At present, there are two levels of approximation to compute the dual descriptor (DD). The first uses the total electronic density of the original system along with the electronic densities of the system with one more electron and one less electron, but this procedure is time consuming and normal termination of computation of total electronic densities is not guaranteed. The second level of approximation uses only the electronic densities of frontier molecular orbitals, HOMO and LUMO, to avoid the former approximation; however, the orbital relaxation implicitly included in the first level of approximation is absent in the second, thus risking an incorrect interpretation of local reactivity.
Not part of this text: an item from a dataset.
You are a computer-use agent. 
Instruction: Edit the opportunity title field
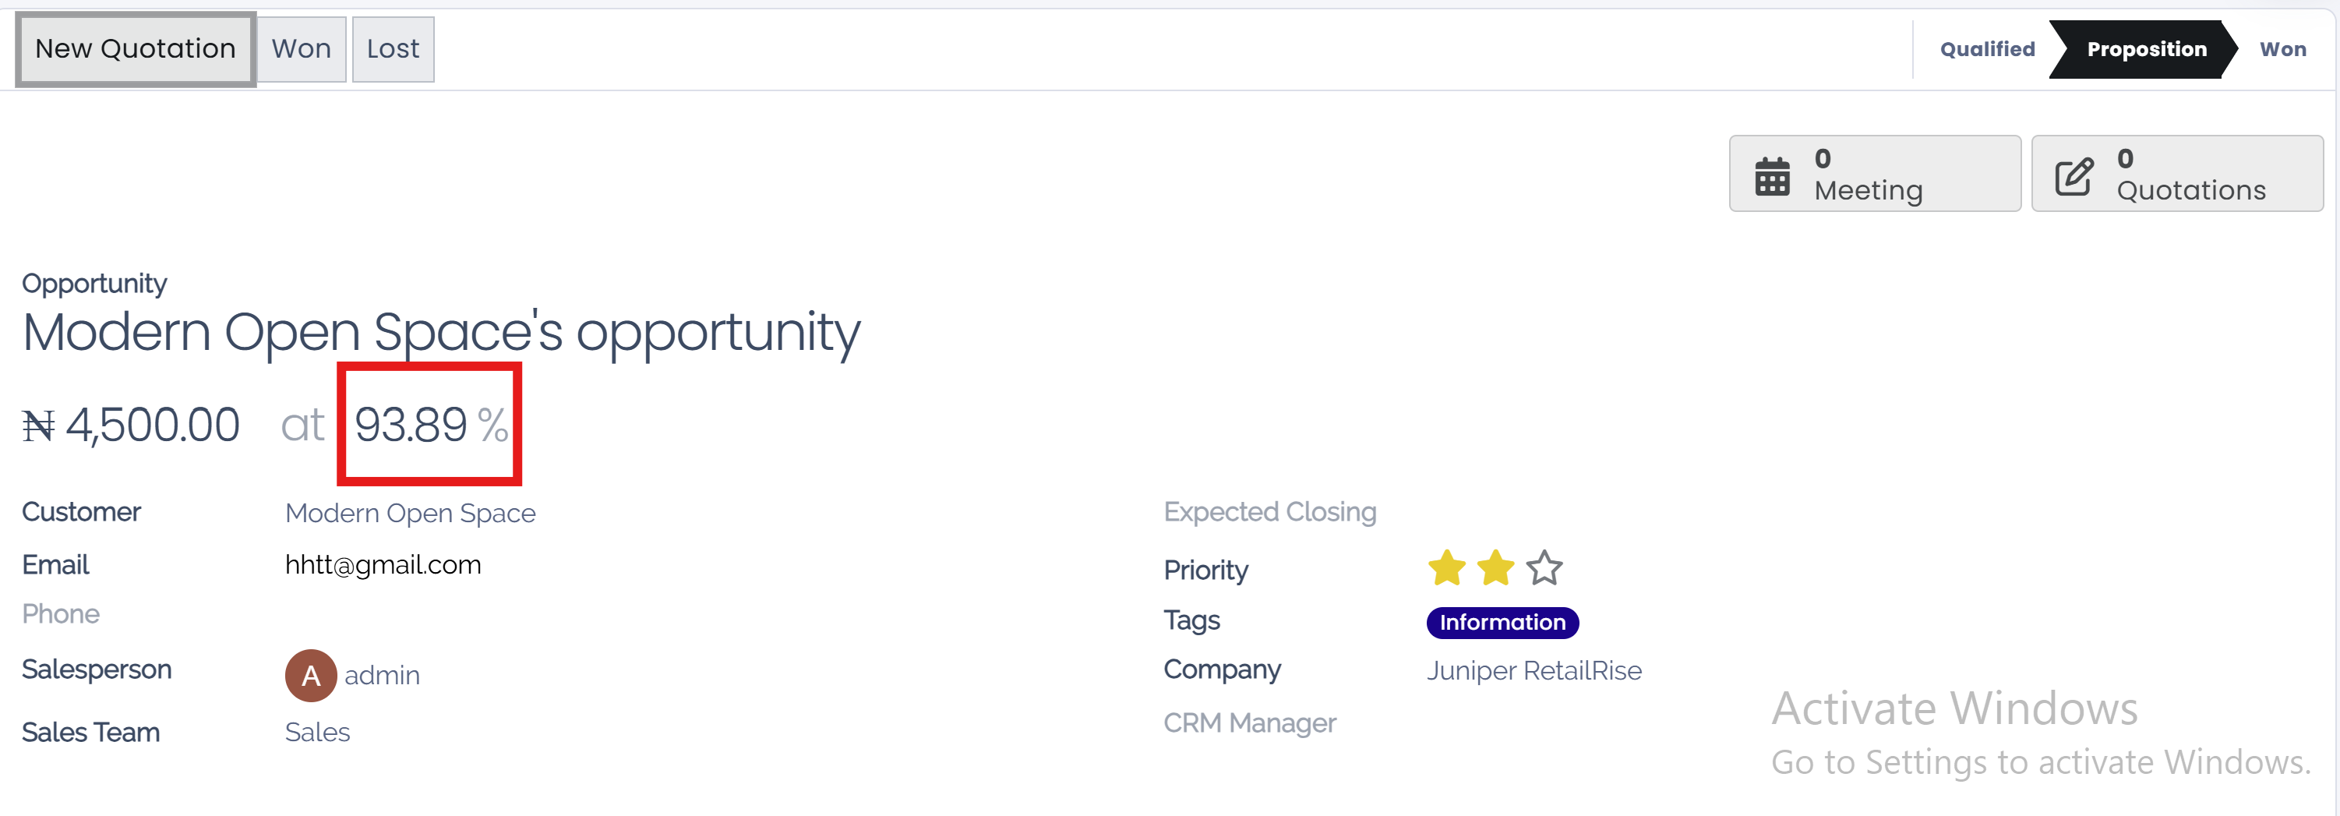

Between the lowest occupied molecular orbital (LOMO) and the highest unoccupied molecular orbital (HUMO), a framework to provide an expression of the DD in terms of the electronic densities of all molecular orbitals (except HUMO and LOMO) has been proposed to be implemented by programmers as a computational code. This methodology implies another level of approximation located between the conventional approximation methods mentioned above. In this study, working equations have been oriented toward molecular closed- and open-shell systems. In addition, the mathematical expression for a closed-shell system was applied to acetylene in order to assess the capability of this approach to generate the DD.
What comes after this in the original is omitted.